● What you need to do: Put the rows from the line containing "广西运河起点和终点是哪儿（广西平陆运河的介绍 (423, 239)" through the line containing "贝加尔湖是哪个国家的湖(贝加尔湖怎么形成的原因) (278, 281)" into a Markdown table with two columns, "No." for a running number and "Line" for each line's text.

● Data records:
- - - - -

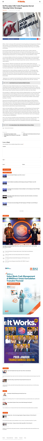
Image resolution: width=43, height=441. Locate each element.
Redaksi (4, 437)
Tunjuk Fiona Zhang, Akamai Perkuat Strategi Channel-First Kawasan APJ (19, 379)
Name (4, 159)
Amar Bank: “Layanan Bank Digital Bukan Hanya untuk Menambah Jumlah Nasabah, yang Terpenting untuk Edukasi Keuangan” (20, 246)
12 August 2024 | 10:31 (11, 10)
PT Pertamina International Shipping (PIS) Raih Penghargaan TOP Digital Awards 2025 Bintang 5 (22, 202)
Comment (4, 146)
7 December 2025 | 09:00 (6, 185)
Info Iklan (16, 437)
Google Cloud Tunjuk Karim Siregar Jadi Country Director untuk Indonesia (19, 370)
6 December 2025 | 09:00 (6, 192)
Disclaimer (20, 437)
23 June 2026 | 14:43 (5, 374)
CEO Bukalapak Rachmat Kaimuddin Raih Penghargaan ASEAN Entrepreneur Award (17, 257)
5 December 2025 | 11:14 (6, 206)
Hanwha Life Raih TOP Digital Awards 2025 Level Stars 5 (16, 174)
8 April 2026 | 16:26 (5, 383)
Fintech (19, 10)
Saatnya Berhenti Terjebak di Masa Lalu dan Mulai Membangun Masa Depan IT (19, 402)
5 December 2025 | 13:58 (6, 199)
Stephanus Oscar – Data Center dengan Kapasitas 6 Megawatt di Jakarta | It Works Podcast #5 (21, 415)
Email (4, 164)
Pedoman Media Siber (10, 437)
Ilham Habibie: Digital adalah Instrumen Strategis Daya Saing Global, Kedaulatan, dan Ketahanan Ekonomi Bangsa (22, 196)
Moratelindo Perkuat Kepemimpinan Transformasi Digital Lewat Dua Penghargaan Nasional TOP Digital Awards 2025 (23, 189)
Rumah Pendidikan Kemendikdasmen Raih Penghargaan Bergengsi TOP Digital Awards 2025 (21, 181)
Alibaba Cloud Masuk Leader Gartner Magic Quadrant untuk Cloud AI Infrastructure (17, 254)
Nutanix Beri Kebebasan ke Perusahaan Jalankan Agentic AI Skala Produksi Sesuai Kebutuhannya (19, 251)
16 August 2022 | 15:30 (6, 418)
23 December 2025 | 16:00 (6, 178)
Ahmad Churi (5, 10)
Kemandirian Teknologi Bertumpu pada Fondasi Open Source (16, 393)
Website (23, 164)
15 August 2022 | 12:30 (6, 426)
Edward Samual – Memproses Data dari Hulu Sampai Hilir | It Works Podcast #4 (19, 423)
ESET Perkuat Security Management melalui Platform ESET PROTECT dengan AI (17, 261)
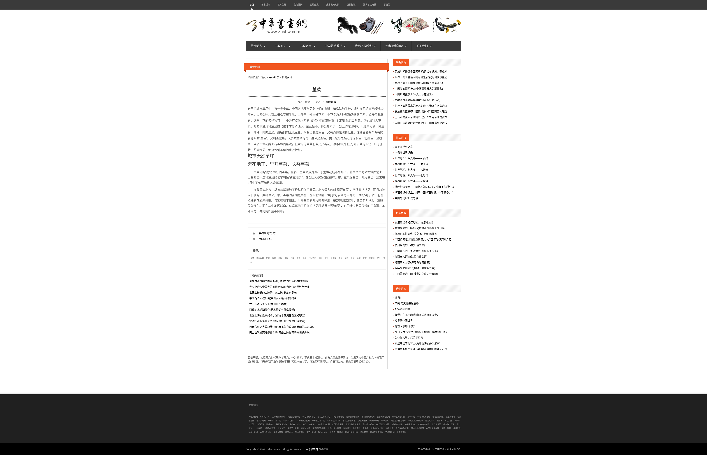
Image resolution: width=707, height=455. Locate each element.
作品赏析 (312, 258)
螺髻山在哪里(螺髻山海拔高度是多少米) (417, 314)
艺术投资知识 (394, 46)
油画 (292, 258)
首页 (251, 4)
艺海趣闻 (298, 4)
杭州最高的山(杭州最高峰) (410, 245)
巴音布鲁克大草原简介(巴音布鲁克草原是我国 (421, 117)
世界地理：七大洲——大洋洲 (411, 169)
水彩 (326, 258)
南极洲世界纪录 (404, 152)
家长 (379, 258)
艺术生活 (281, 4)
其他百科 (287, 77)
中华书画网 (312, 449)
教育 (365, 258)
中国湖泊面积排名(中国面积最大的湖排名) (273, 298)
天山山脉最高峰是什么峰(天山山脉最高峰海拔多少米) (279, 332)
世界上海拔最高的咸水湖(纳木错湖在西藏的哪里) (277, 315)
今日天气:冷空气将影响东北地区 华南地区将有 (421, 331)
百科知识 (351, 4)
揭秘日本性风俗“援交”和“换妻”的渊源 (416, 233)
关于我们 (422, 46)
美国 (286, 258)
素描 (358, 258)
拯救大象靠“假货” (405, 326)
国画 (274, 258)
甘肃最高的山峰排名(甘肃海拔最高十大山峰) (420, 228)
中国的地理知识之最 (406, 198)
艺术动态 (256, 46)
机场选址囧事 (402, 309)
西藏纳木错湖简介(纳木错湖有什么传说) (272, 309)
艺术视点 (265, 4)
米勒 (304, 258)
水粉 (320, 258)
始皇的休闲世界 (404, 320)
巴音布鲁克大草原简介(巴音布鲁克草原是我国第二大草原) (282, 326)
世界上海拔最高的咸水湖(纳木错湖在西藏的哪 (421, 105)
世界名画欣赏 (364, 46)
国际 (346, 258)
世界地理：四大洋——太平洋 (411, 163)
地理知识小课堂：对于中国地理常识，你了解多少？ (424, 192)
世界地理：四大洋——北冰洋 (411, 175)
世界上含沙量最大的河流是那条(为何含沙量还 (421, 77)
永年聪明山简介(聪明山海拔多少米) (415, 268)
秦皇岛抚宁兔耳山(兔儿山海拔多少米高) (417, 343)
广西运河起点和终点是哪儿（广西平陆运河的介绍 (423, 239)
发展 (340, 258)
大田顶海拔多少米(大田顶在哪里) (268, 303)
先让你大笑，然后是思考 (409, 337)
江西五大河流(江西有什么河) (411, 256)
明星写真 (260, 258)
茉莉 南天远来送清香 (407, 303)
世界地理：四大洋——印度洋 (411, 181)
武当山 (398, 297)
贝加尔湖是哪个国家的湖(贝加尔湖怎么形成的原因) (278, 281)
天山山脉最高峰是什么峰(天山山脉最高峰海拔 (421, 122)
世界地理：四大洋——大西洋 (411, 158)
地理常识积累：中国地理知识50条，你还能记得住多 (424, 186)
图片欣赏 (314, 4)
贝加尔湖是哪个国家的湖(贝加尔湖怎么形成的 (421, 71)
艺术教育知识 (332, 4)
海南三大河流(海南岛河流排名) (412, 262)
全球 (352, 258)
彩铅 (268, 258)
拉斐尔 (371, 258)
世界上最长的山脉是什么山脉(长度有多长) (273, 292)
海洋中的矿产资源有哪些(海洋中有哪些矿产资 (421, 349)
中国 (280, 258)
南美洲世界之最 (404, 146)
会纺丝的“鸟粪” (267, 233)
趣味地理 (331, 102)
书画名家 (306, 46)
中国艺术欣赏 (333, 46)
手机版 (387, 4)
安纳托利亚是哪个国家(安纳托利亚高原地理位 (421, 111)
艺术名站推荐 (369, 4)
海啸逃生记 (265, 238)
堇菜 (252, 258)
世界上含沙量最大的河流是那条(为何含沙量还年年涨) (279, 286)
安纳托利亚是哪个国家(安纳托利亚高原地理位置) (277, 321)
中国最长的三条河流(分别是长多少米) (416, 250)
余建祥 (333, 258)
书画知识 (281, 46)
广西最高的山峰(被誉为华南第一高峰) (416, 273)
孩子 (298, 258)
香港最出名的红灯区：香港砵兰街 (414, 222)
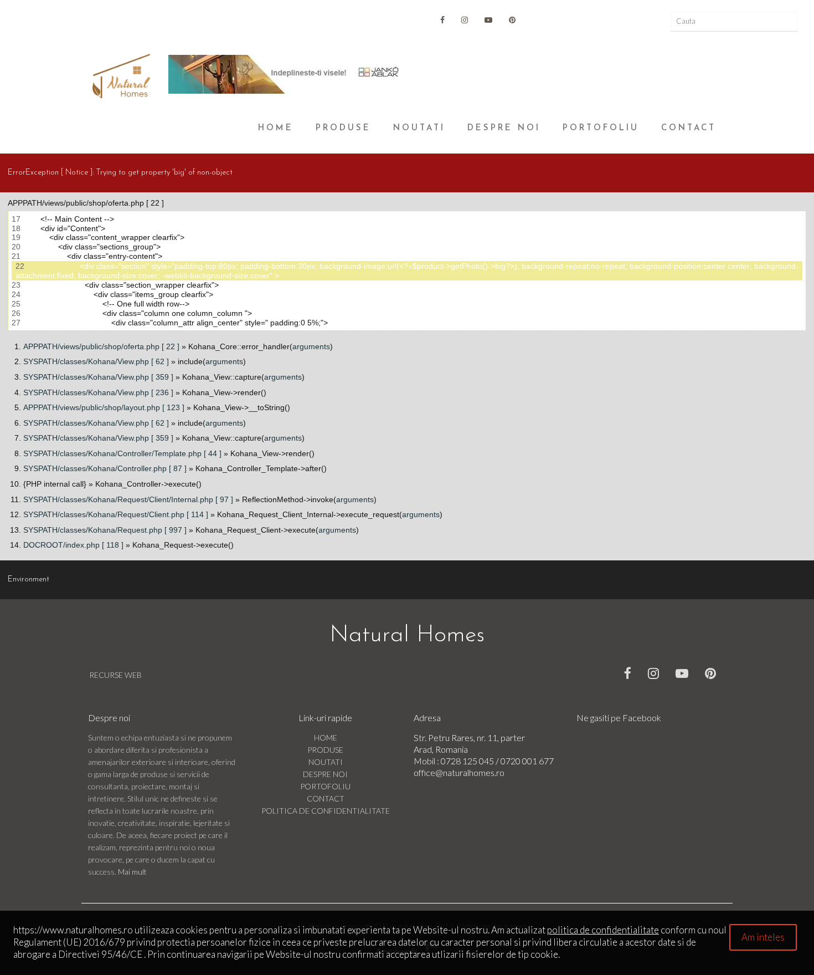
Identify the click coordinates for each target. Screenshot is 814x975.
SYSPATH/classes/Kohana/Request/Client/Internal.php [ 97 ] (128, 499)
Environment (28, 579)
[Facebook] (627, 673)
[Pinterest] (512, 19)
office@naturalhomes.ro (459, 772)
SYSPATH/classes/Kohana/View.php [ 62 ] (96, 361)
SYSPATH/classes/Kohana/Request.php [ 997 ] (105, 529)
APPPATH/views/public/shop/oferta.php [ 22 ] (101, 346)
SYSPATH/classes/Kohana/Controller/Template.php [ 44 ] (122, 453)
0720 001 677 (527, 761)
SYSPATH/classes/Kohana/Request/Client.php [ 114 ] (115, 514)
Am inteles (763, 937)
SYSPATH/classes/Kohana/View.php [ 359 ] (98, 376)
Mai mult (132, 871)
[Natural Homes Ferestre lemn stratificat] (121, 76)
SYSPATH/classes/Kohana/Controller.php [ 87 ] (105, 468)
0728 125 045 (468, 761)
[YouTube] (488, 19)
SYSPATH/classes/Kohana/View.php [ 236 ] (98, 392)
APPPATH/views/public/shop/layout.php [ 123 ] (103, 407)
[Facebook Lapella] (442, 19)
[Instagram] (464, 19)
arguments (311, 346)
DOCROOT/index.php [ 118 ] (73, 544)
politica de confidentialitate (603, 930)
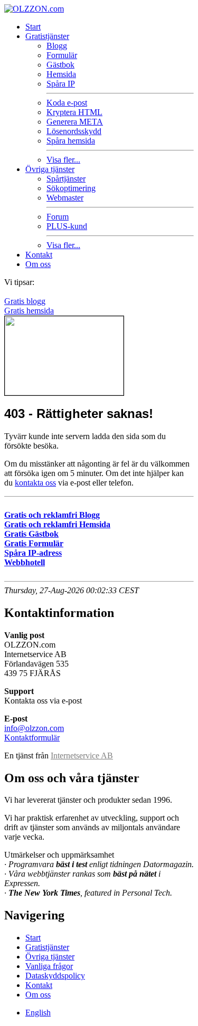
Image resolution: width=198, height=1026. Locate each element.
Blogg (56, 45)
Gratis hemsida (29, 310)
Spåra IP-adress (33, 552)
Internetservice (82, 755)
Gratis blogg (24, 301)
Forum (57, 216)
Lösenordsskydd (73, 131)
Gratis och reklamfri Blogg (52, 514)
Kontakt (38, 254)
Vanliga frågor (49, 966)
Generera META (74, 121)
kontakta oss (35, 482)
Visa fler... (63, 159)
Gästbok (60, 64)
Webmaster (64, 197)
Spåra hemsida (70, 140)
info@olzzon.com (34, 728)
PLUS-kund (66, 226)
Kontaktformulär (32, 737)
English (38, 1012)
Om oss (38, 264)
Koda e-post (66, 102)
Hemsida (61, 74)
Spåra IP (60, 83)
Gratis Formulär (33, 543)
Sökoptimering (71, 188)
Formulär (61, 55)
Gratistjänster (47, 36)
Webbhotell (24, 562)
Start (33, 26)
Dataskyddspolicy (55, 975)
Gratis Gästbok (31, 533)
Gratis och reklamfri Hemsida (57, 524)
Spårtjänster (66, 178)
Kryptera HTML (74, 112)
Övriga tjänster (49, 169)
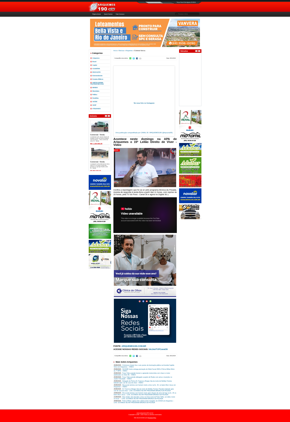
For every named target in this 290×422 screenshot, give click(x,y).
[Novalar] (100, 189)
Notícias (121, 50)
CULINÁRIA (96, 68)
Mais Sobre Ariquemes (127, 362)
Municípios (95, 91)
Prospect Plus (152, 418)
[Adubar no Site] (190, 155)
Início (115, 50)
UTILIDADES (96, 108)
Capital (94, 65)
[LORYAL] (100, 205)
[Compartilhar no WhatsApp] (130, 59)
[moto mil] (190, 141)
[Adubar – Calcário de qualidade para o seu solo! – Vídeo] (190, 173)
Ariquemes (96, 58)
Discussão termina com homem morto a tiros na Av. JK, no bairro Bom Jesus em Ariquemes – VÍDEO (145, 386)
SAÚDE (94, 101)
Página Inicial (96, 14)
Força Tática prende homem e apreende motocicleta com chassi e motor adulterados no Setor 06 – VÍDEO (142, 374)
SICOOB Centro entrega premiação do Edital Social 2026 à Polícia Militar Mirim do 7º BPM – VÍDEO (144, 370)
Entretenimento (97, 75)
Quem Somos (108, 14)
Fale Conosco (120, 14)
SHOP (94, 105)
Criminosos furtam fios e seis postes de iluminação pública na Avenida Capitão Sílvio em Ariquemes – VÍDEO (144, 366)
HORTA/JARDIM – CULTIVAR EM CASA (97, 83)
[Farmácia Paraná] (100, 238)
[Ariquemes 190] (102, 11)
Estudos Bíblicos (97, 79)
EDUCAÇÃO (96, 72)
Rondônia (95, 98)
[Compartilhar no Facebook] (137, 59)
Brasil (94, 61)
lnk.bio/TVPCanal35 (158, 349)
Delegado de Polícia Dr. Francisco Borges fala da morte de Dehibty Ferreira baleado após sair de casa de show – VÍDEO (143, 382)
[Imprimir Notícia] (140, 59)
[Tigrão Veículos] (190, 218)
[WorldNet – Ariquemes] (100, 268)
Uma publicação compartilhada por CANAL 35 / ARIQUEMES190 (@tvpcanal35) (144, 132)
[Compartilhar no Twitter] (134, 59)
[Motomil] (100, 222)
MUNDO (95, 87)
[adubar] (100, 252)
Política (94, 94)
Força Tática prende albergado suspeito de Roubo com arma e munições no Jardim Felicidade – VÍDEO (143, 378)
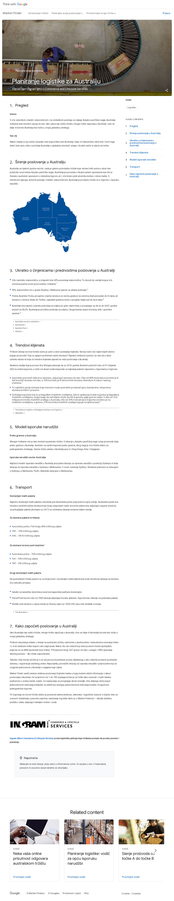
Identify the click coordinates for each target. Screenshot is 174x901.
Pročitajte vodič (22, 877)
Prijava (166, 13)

- - - - -

● Full answer:
| No. | Line |
|---|---|
| 1 | 广西运河起点和终点是哪儿（广西平陆运河的介绍 (423, 239) |
| 2 | 发展 (340, 258) |
| 3 | 大田顶海拔多少米(大田顶在哪里) (268, 303) |
| 4 | 先让你大笑，然后是思考 (409, 337) |
| 5 | 江西五大河流(江西有什么河) (411, 256) |
| 6 | 明星写真 (260, 258) |
| 7 | 茉莉 南天远来送清香 (407, 303) |
| 8 | 世界地理：四大洋——印度洋 (411, 181) |
| 9 | 武当山 (398, 297) |
| 10 | 贝加尔湖是哪个国家的湖(贝加尔湖怎么形成的原因) (278, 281) |